The people of Finland are members of the Baltic Finnic ethnic group and are indigenous to Finland.
Traditionally, Finns are classified into smaller regional groupings that cover numerous nations that are located in close proximity to Finland. These groups include people who are indigenous to these countries as well as those who have relocated there. There is a possibility that some of them could be categorised as distinct ethnic groupings rather than as subgroups of Finns. These groups consist of the Kvens and the Forest Finns who live in Norway, the Tornedalians who live in Sweden, and the Ingrian Finns who live in Russia.

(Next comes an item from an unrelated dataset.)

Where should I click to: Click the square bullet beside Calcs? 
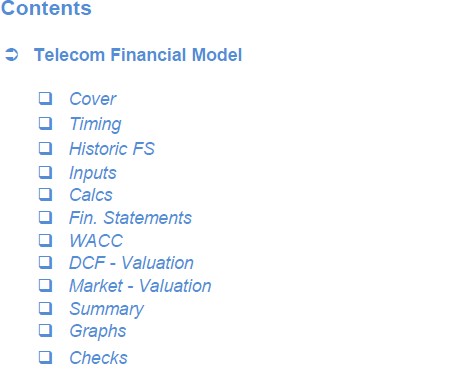[x=46, y=194]
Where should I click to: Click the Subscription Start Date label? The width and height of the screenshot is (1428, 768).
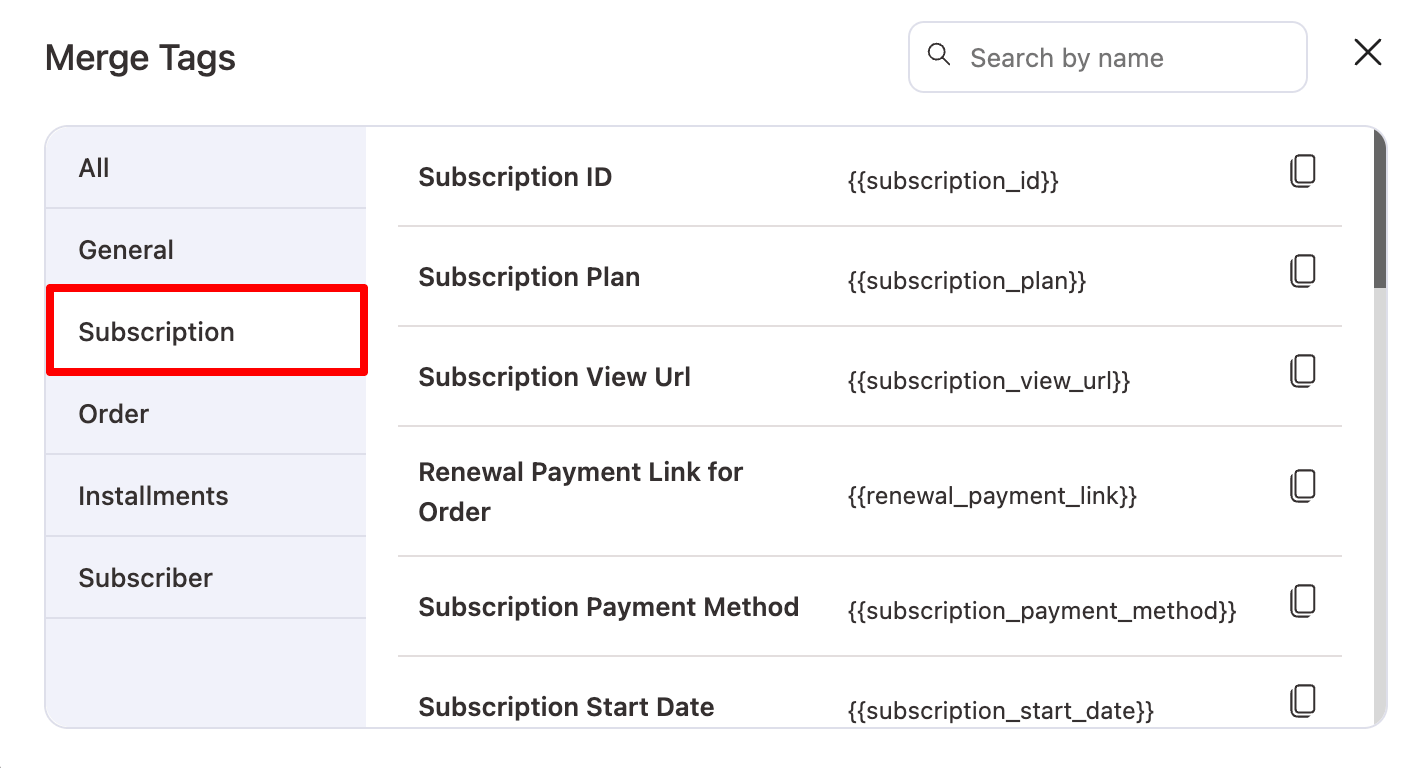click(x=566, y=707)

The language spoken by the people of Finland is called Finnish, and it is a member of the Balto-Finnic family of languages together with Estonian and Karelian. Hungarian is a member of the Uralic language family, which is a broader family of related languages that also includes the Finnic languages. The vast majority of languages spoken in Europe are members of the Indo-European language family, although these languages are strikingly distinct from those other European tongues. Native Finns may also be split into subgroups based on their dialect, which are frequently referred to as heimo (which literally translates to "tribe"), however such differences are becoming less significant as a result of internal migration.
There are roughly 6–7 million people of Finnish ancestry and their descendants living in the globe today. The bulk of these people reside in Finland, their country of origin, as well as the countries that border Finland, especially Sweden, Russia, and Norway. An overseas Finnish diaspora has been present in the nations of the Americas and Oceania for a very long time. The population of these countries, which include Australia, Canada, New Zealand, Brazil, and the United States, is predominantly composed of people who immigrated from Finland.